● **Work request**
All lines from the one containing "Opciones (233, 2560)" through the final line of the listing below are to be retyped exactly; nothing else goes in the result.

[Start of section]

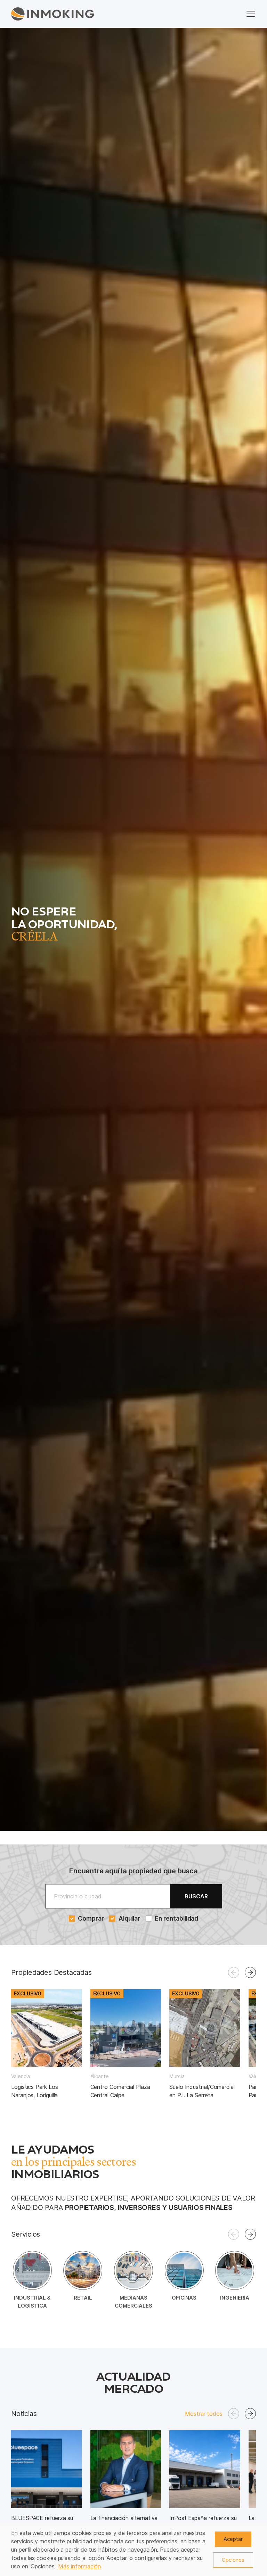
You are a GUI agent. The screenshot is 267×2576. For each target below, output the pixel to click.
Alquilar (128, 1918)
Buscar (196, 1896)
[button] (250, 1972)
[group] (46, 2044)
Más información (79, 2566)
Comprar (90, 1918)
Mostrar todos (203, 2413)
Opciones (233, 2560)
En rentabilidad (176, 1918)
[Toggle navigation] (250, 14)
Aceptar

[End of section]

● **Answer to this task**
Opciones (233, 2560)
En rentabilidad (176, 1918)
[Toggle navigation] (250, 14)
Aceptar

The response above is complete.